Premiere für Mecklenburg-Vorpommerns Minister für Energie, Infrastruktur und Landesentwicklung, Christian Pegel: Statt Journalisten führten die Leserbeiräte der OSTSEE-ZEITUNG ein Interview mit dem Landespolitiker. Doch bevor der 1974 geborene Hamburger zum Thema Windanlagen und Öffentliches Verkehrsnetz in die Mangel genommen wurde, schwelgte er erstmal in Erinnerungen an die Anfänge im Nordosten. 

 

Winfried Schwarzer: Woher kam Ihre Motivation, nach Greifswald zum Studium zu gehen?

Christian Pegel: Der Grund ist etwas profan: Ich bin zwar in Hamburg geboren, mag aber so große Städte nicht. In Kiel und Hamburg habe ich damals Probevorlesungen besucht. Da saßen Studenten auf Fensterbänken und den Treppenstufen, so überfüllt waren die Hörsäle. Das wollte ich nicht, also fuhr ich Ende `94 bei grausamem Wetter nach Greifswald. Es gefiel mir dort. Die Uni war und ist so gut in der Stadt integriert – ich konnte alles immer per Rad erreichen. Und in der Stadt ist so viel passiert, die vielen Häuser, die allein seit ich dort wohne, saniert worden sind. Wahnsinn, welche Dynamik dort herrscht. Die Atmosphäre und dass meine Frau aus Velgast (Anm. d. Red. Gemeinde im Landkreis Vorpommern-Rügen) stammt, sind die Gründe, warum wir neben Schwerin unseren Wohnsitz in Greifswald behalten. Die Stadt ist für mich Heimat.

 

Britta Sümnicht: Was ist anders im Vergleich zu Ihrer Arbeit als Jurist?

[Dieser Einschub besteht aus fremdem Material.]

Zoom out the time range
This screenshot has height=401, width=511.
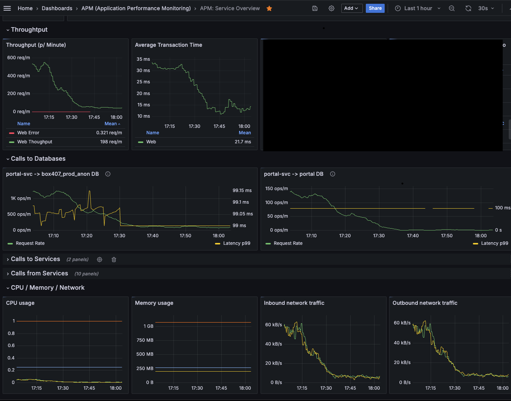click(451, 8)

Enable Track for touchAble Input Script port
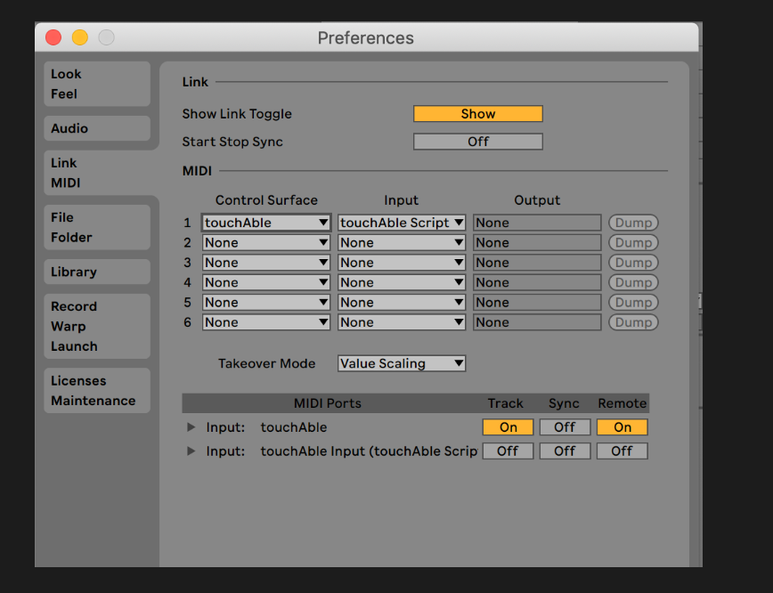[508, 451]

Pegel: Der Vorteil zu früher ist, dass meine Wochenenden freier sind. Sonst hatte ich immer Akten zu Hause, die ich am Wochenende durcharbeiten musste. Man nannte mich Gürteltier-Bezwinger, weil ich immer zusammengebundene Aktenstapel dabei hatte. Wenn jetzt Arbeitstermine am Wochenende sind, wie zum Beispiel das Flughafenfest in Laage, kann ich meine Kinder mitnehmen.Was komplett anders ist, ist mein fremdbestimmter Kalender. Der erste Termin ist dann oft um 7.30 Uhr für mich eingetragen und dann geht es manchmal bis ein Uhr nachts.

 

OZ-Chefredakteur Andreas Ebel: Macht Ihnen Ihr Beruf denn Spaß?

Pegel: Ich genieße jeden Tag. Und genau wie als Anwalt habe ich auch in der Politik mal einen frustrierenden Tag.

 

Ebel: Und hätten Sie auch Lust, Ministerpräsident zu werden?

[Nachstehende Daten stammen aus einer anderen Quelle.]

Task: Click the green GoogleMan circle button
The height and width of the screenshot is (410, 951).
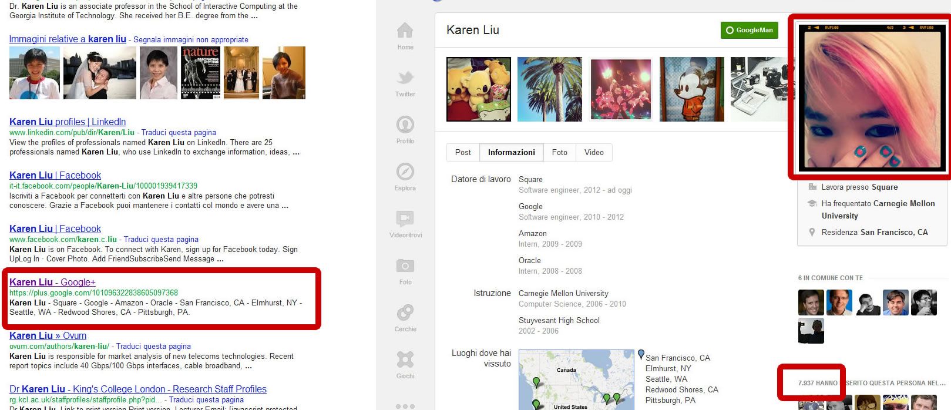Action: click(x=749, y=30)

Pegel: Als Ministerpräsident ist man nicht so sehr in den Fachthemen drin und man macht auch viel Schaulaufen.

 

Ebel: Trotzdem gelten Sie als Kronprinz…

Pegel: Das lese ich auch, ja (lacht). Es ging aber nie darum, die Kronprinzenrolle zu haben. 

 

Helmut Didik: Sie sind ja nun als ausgebildeter Jurist Verkehrsminister geworden…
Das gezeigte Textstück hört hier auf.